Server Message Block and Sub-Redirectors

The Server Message Block (SMB) protocol is the primary remote file-access protocol used by Windows clients and servers, and dates back to the 1980s.

SMB 1.0 (generally referred to as just SMB) was designed to operate in a friendly LAN environment, where speeds were typically 10 Mb/s and no one was trying to steal your data.

In 1996, SMB was submitted to the IETF as the Common Internet File System (CIFS). Microsoft documents the CIFS/SMB protocol in the MS-CIFS and MS-SMB protocol documents.

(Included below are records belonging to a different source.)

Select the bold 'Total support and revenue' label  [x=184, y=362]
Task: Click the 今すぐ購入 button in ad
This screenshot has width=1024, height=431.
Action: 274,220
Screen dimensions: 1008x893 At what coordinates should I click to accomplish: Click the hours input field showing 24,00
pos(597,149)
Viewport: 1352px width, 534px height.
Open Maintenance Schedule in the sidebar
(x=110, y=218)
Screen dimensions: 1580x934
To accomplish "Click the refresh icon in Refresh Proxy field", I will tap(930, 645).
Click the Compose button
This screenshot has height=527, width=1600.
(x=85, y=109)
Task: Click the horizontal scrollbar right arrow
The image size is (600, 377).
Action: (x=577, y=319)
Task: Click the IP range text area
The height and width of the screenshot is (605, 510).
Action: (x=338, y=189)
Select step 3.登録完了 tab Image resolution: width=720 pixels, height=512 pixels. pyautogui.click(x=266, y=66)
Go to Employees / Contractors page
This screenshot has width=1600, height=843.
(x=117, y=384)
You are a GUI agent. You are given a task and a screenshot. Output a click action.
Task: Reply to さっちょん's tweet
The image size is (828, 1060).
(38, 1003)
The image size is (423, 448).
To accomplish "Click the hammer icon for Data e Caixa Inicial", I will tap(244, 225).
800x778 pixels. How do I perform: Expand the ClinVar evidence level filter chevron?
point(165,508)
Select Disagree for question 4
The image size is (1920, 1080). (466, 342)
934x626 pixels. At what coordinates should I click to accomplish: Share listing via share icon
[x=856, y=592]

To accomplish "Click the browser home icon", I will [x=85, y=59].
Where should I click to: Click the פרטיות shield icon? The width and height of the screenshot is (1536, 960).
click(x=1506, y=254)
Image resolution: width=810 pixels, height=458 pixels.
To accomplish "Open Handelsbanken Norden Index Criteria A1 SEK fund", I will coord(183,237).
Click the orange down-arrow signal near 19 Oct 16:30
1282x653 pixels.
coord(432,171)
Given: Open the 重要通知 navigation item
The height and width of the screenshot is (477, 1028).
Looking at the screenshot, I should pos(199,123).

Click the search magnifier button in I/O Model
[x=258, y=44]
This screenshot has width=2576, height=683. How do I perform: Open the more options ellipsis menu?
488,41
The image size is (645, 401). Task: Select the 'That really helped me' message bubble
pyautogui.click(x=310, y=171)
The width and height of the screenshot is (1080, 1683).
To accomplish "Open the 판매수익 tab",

SMB 2.0 protocol was released in Windows Vista and Windows Server 2008, and it was a complete redesign of the main remote file protocol for Windows. SMB 2.0 provides a number of improvements over SMB, such as the following: 

        ■ Greatly reduced complexity. The number of opcodes was reduced from over 100 to just 19.

        ■ Reduced the chattiness of the protocol to make it more suitable for running across WANs.

        ■ Compound requests allow multiple requests to be sent in a single network packet.

        ■ Pipelining requests allow multiple requests and data to be sent before the answer to a previous request is received (also known as credit-based flow control).

        ■ Larger reads and writes. 

        ■ Caching of folder and file properties.

        ■ Improved message-signing algorithm (HMAC SHA-256 replaced MD5).

        ■ Improved scalability of file sharing.

        ■ Works well with Network Address Translation (NAT).

        ■ Support for symbolic links.

SMB 2.1（released with Windows 7 and Windows Server 2008/R2，documented in the MS-SMB2 protocol specification）is a minor release, which adds the following improvemens：

        ■ A new opportunistic lock (oplock) leasing model, which allows greater file and handle caching opportunities — without requiring changes to existing applications.

         ■ Support for even larger transmission units (large MTU), from a previous maximum of 64 KB to 1 MB (by default, but configurable up to 8 MB via the registry).

The SMB mini-redirector contains all the functionality that is common between the different versions of the protocol, with a separate sub-redirector implementing each variant of the SMB protocol.

        ■ The common portions are implemented by MRxSMB.sys.

        ■ The SMB 1 protocol is implemented by MRxSMB10.sys.

        ■ The SMB 2 protocol is implemented by MRxSMB20.sys.